论文信息 - Design and Analysis of a Weight-LDA Model to Extract Implicit Topic of Database in Social Networks

Design and Analysis of a Weight-LDA Model to Extract Implicit Topic of Database in Social Networks

In the era of big data, the volumes of data are in increasingly rapid growth in social networks. Social networks are a theoretical construct, which is useful in the social sciences to study relationships and interactions between individuals, group, organizations. Massive data processing is essential for providing social network services. In this paper, we focus on the extraction of the implicit aspect and opinion words in social networks. The Latent Dirichlet Allocation (LDA) model is a generative probabilistic model to automatically extract implicit topic in the document set, which has been widely used in natural language processing, text mining and text categorization. However, a large number of non-taxonomy high-frequency content words in the Chinese patent documents will affect the implicit topic generation, and for the more, affect Chinese patent classification. The study finds that the probability distribution of the words in the expert database has an impact on the extraction of the feature words for patent document. This paper proposes a weight-LDA model for the problem of the LDA topic model in Chinese patent classification.

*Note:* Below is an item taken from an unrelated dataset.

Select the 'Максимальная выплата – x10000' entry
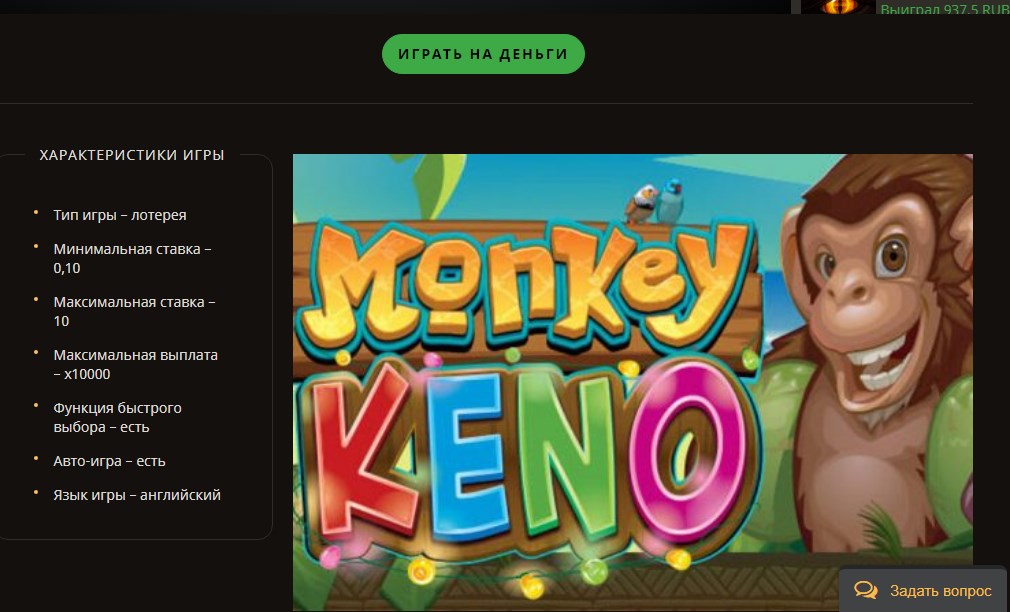 click(135, 364)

The weight-LDA model, which combines the probability distribution of feature words in the expert database with Gibbs sampling, reduces the impact of non-taxonomy high-frequency content words on the distribution of topic and enhances that of low-frequency content words with strong classification effects on the distribution of topic. Six different types of patent data sets extracted from State Intellectual Property Office of the P.R.C are tested. The average F value of the weight-LDA model is 6% higher than that of the traditional LDA model. In addition, the weight-LDA model is compared with word-frequency- based feature selection methods such as the TFIDF algorithm, and the average F value of the weight-LDA model is 11.4% higher than that of the TF-IDF algorithm. Through the analysis of the experimental results, the weight-LDA for the Chinese patent has better classification effects.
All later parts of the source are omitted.